Part of the administration’s assertive hemispheric strategy entails ensuring regional stability and governance to discourage mass migration to the United States and crack down on cartels, “narco-terrorists,” and other criminal networks whose operations harm U.S. communities.
Middle East: Security Commitments Without ‘Nation-Building’
The strategy categorizes the Middle East differently than earlier U.S. foreign policy did: still strategically relevant, but no longer a theater for open-ended military or political engineering.
The document argues that decades of large-scale interventions and state-building efforts delivered little lasting stability and often diverted U.S. resources from higher-priority regions. Going forward, Washington’s approach is defined by a narrower set of objectives: protecting vital waterways, defending key partners, containing terrorism, and preventing adversaries from establishing footholds that threaten global energy security or U.S. interests.

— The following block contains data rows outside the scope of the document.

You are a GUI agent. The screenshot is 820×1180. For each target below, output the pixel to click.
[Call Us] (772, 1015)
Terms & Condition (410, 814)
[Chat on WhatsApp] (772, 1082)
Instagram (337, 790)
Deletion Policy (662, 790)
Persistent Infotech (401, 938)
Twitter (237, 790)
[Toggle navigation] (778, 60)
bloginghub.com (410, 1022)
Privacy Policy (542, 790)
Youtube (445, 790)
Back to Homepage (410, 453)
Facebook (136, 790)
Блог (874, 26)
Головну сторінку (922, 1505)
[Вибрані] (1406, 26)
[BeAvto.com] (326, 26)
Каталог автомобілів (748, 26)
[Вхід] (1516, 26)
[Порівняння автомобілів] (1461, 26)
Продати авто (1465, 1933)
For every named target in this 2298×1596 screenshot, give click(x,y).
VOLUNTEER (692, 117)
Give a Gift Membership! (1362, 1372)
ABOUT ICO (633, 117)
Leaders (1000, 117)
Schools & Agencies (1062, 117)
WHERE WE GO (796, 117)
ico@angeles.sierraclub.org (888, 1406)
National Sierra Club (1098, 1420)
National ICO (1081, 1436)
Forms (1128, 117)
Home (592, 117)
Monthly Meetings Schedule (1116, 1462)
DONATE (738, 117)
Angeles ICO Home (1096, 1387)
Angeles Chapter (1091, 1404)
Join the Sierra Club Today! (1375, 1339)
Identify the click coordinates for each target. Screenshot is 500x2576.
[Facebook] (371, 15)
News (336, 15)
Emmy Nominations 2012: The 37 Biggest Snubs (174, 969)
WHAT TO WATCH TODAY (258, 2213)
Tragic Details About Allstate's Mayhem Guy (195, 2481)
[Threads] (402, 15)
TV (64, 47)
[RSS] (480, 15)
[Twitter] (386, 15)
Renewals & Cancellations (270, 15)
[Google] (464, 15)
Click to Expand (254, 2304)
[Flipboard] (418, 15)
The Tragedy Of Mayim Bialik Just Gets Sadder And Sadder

“America will always have core interests in ensuring that Gulf energy supplies do not fall into the hands of an outright enemy, that the Strait of Hormuz remain open, that the Red Sea remain navigable, that the region not be an incubator or exporter of terror against American interests or the American homeland, and that Israel remain secure,” the document states.
“We can and must address this threat ideologically and militarily without decades of fruitless ‘nation-building’ wars. We also have a clear interest in expanding the Abraham Accords to more nations in the region and to other countries in the Muslim world.”
The strategy notes that the shift in U.S. foreign policy toward the Middle East is driven by the fact that the region is “no longer the constant irritant, and potential source of imminent catastrophe, that it once was,” and is instead emerging as a place of investment and partnership.
Overall, Trump’s new strategy codifies a worldview in which U.S. power remains formidable but more narrowly concentrated.
It demands greater self-reliance from allies, reduces America’s footprint in distant theaters, and seeks to restore national strength by focusing first on closer-to-home priorities such as border security, industrial revival, and stability in the Western Hemisphere.